Q: What do I do when the baby is ready for hospital discharge?

A: Discharge newborns based on your center’s normal criteria.

If infant SARS-CoV-2 testing is positive, but infant has no symptoms of COVID-19, plan for frequent outpatient follow-up (either by phone, telemedicine, or in-office) through 14 days after birth. Use precautions to prevent household spread from infant to caregivers; see the CDC guidance on use of standard procedural masks, gloves and hand hygiene in the home environment.

If infant SARS-CoV-2 testing is negative, discharge ideally to the care of a designated healthy caregiver. While challenging in the home environment, mother should maintain a distance of at least 6 feet when possible, and use a mask and hand-hygiene when directly caring for the infant, until EITHER (a) she has been afebrile for 72 hours without use of antipyretics, and (b) at least 7 days have passed since her symptoms first appeared; OR she has negative results of a SARS-CoV-2 test from at least two consecutive specimens collected ≥24 hours apart. Other caregivers in the home who are persons under investigation (PUIs) for COVID-19 should use standard procedural masks and hand hygiene when within 6 feet of the newborn until their status is resolved. Every effort should be given to provide education to all caregivers of the infant, which includes not only written education but also verbal education in person, via telephone or virtually. Interpreter services should be utilized where appropriate.
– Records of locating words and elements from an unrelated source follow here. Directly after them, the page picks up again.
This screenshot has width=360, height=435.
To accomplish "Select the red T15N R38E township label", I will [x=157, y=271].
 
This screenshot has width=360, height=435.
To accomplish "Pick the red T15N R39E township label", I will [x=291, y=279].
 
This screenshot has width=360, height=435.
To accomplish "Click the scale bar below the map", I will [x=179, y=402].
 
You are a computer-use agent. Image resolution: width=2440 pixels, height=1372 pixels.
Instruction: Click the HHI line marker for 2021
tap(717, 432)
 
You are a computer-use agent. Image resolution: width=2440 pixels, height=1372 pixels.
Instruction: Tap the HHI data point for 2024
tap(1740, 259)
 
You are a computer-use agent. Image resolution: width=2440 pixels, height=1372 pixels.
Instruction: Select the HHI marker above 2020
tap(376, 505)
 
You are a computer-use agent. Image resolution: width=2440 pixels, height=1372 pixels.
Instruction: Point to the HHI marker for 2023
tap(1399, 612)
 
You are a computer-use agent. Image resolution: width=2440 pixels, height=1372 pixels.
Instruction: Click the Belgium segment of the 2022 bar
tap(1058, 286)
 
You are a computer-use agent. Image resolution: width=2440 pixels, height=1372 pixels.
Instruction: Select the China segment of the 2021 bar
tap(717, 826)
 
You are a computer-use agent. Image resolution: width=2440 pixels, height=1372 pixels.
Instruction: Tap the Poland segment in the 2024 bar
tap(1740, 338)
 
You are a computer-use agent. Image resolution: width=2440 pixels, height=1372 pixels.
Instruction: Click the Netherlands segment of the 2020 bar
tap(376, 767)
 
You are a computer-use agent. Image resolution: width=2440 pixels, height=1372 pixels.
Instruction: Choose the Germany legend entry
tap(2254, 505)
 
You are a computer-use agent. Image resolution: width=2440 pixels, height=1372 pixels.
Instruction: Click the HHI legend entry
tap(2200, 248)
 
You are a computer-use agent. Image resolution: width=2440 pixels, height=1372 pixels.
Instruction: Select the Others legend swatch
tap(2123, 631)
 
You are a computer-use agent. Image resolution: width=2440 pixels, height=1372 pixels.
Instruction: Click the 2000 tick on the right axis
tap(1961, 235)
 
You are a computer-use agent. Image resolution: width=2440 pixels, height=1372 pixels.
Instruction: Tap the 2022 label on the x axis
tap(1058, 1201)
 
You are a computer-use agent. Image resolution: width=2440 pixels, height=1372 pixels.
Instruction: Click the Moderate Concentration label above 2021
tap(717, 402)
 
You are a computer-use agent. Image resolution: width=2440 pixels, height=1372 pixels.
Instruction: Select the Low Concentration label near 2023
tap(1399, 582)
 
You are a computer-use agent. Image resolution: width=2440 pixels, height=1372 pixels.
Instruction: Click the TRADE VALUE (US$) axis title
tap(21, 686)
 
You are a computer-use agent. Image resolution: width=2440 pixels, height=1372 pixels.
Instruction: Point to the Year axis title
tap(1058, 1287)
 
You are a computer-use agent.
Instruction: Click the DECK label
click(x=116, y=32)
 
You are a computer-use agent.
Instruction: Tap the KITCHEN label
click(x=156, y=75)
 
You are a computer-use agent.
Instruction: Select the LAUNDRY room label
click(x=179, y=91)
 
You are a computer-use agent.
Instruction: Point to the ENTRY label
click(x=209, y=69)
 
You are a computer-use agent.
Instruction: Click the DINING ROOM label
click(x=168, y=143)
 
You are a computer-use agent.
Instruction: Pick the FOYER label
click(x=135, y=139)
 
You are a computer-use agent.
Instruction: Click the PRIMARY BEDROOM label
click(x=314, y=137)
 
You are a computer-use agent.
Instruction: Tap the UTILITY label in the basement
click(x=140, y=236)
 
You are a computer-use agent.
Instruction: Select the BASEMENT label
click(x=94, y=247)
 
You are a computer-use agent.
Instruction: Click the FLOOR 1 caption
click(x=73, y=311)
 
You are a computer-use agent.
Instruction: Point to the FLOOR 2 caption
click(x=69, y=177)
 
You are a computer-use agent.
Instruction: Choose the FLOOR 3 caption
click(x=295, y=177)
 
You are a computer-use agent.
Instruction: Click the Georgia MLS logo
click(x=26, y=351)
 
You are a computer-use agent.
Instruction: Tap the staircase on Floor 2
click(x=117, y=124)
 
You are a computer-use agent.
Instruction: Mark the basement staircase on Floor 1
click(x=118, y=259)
If baby cannot be tested, then treat the baby as if virus-positive for the 14-day period of observation. Mother should still maintain precautions until she meets the criteria for non-infectivity as above.

Q: When can I let the mother and her partner visit their newborn if the baby is in the NICU?

A: Mothers with COVID-19 should not visit infants requiring neonatal intensive care until all of the following are met: (1) resolution of fever without the use of antipyretics for at least 72 hours and (2) improvement (but not full resolution) in respiratory symptoms, and (3) negative results of a SARS-CoV-2 test from at least two consecutive specimens collected ≥24 hours apart. Non-maternal parents who are PUIs should not visit infants requiring ongoing hospital care until they are determined to be uninfected by molecular testing and/or clinical criteria. Non-maternal parents who develop symptoms of disease and are confirmed to have COVID-19 must also meet the requirements above before visiting infants in the neonatal intensive care unit.